Collected data entries =
Segment Open
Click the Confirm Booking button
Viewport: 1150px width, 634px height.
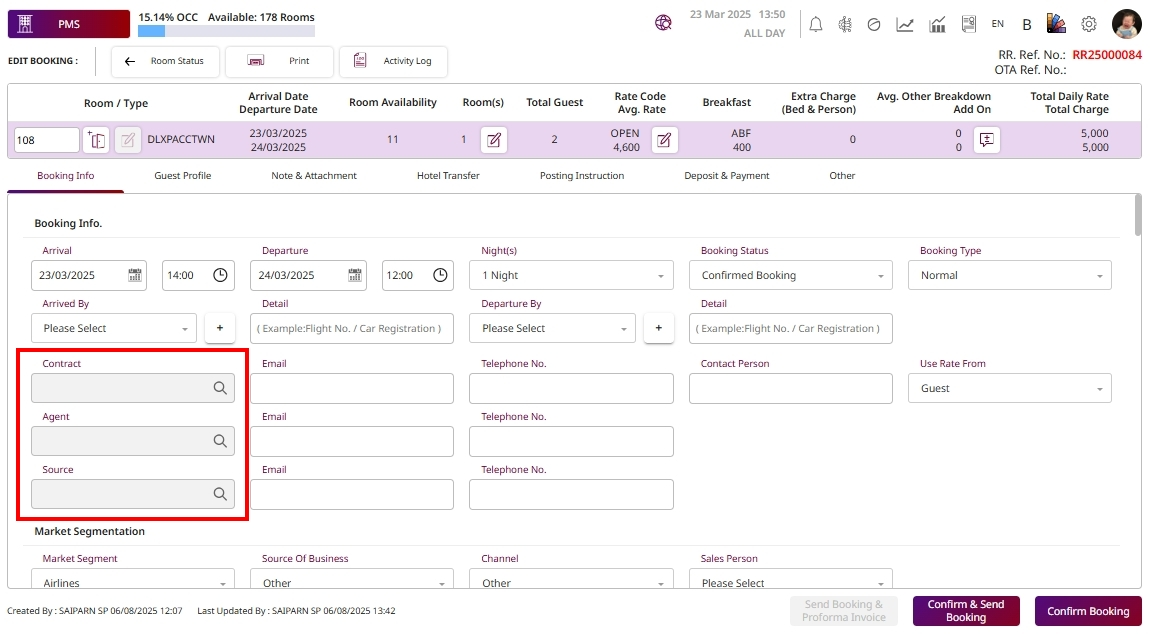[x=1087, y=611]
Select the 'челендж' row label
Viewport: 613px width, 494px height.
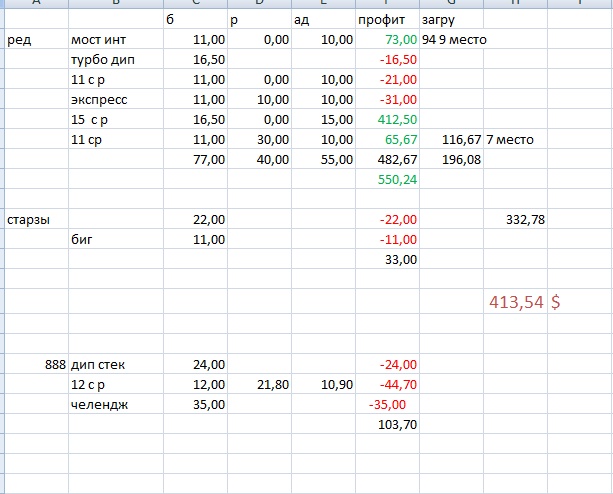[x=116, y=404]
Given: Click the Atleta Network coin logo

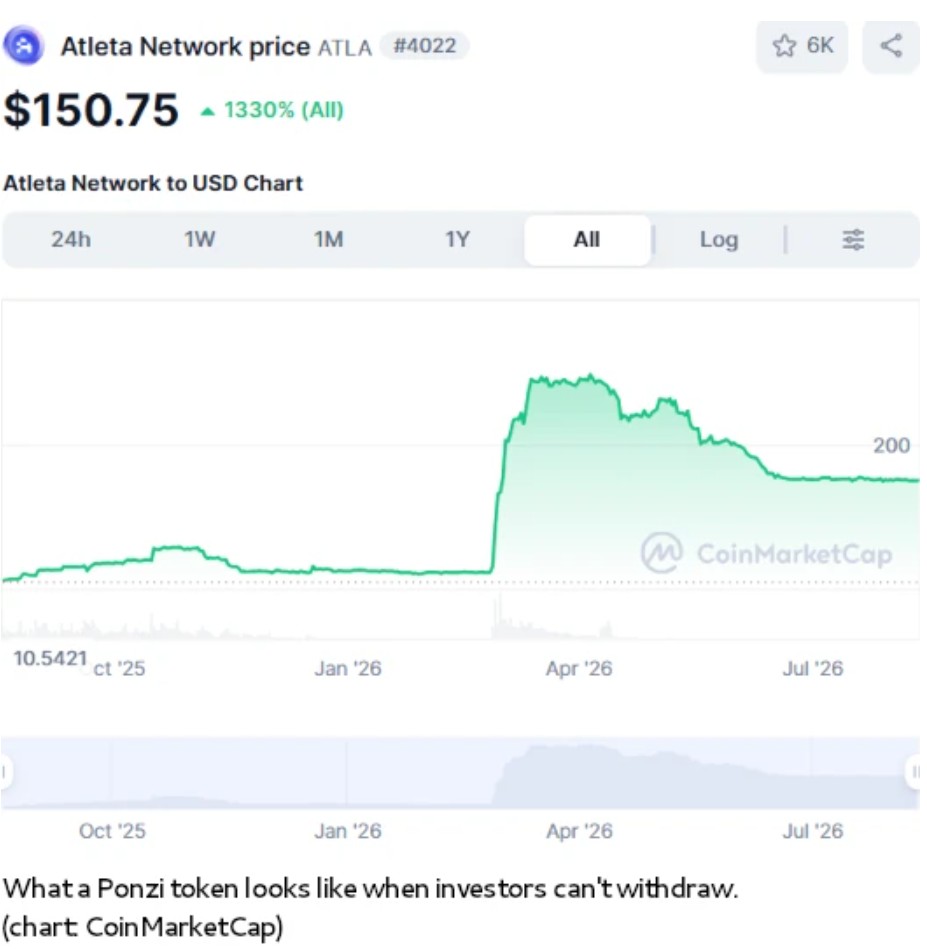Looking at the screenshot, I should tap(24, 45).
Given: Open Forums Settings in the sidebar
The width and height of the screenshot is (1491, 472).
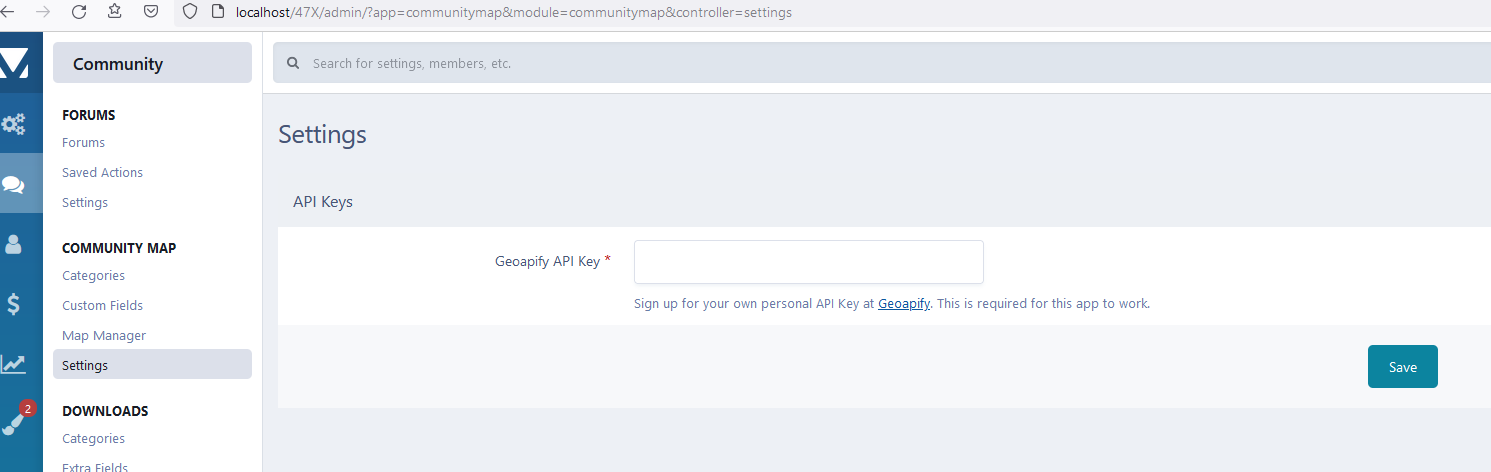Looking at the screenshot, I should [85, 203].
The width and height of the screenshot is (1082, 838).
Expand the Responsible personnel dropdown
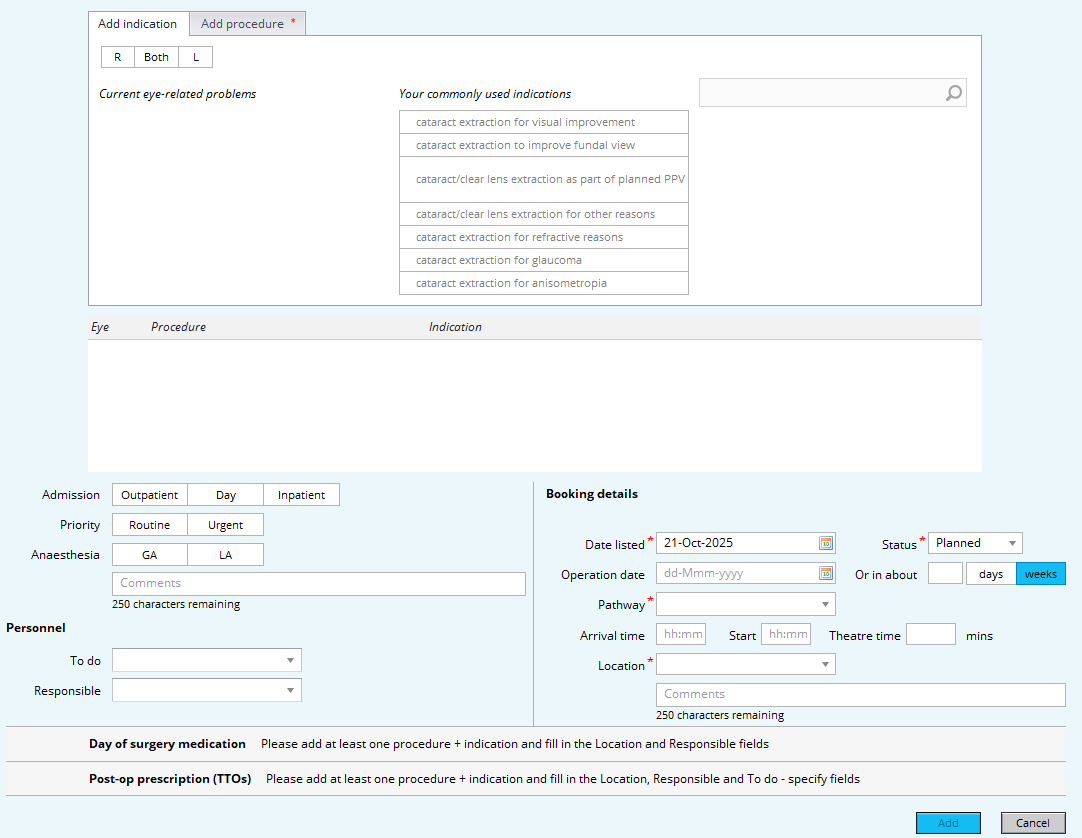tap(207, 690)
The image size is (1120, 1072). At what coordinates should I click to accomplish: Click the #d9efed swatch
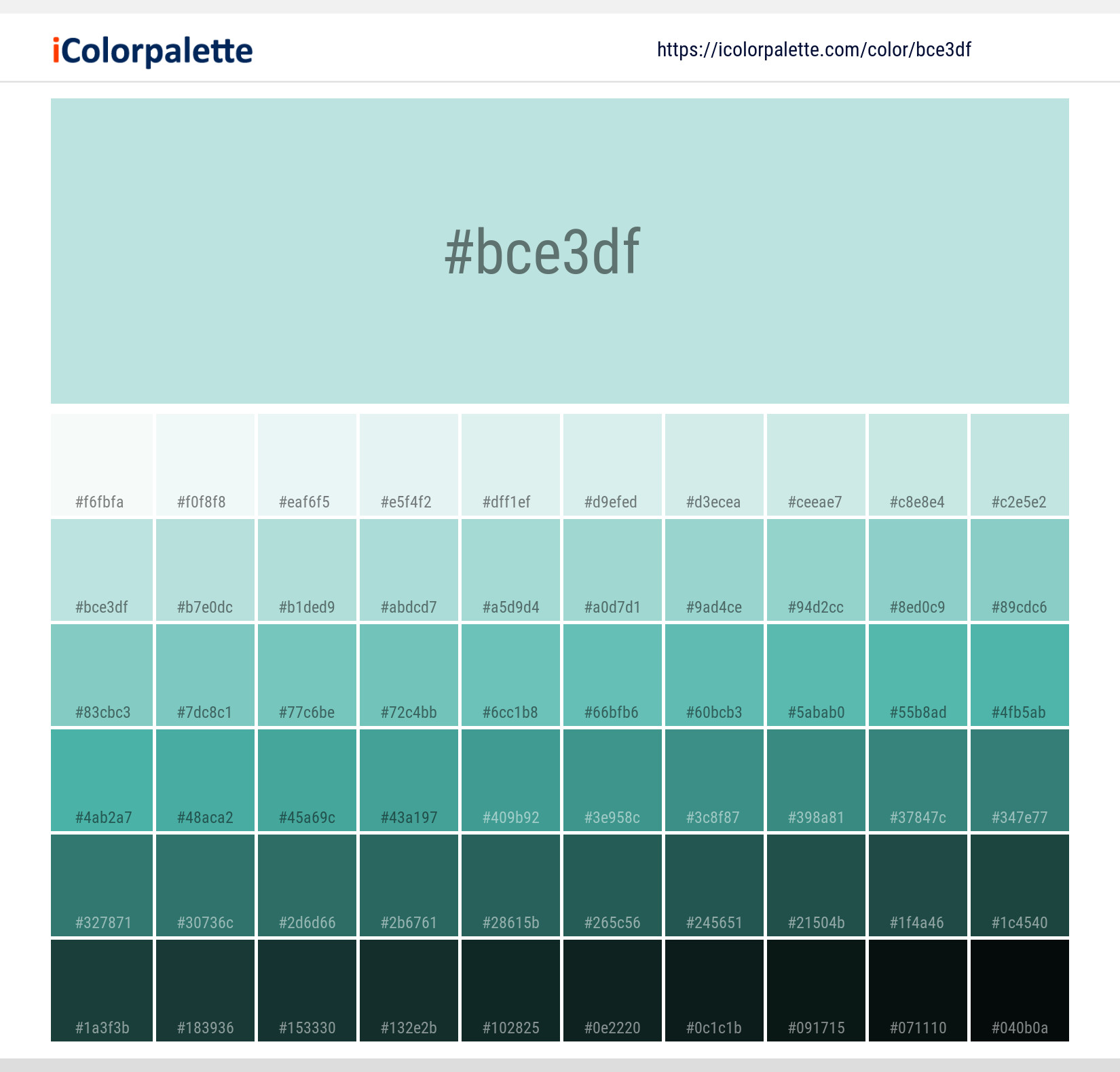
Segment Closed
What you are asked to do = Please set down each line of the data above exactly as written, without the pictures.

Answer space =
Click the Confirm Booking button
Viewport: 1150px width, 634px height.
[x=1087, y=611]
Select the 'челендж' row label
Viewport: 613px width, 494px height.
[x=116, y=404]
Given: Click the Atleta Network coin logo

Looking at the screenshot, I should tap(24, 45).
Given: Open Forums Settings in the sidebar
The width and height of the screenshot is (1491, 472).
Looking at the screenshot, I should [85, 203].
The width and height of the screenshot is (1082, 838).
Expand the Responsible personnel dropdown
tap(207, 690)
The image size is (1120, 1072). At what coordinates should I click to accomplish: Click the #d9efed swatch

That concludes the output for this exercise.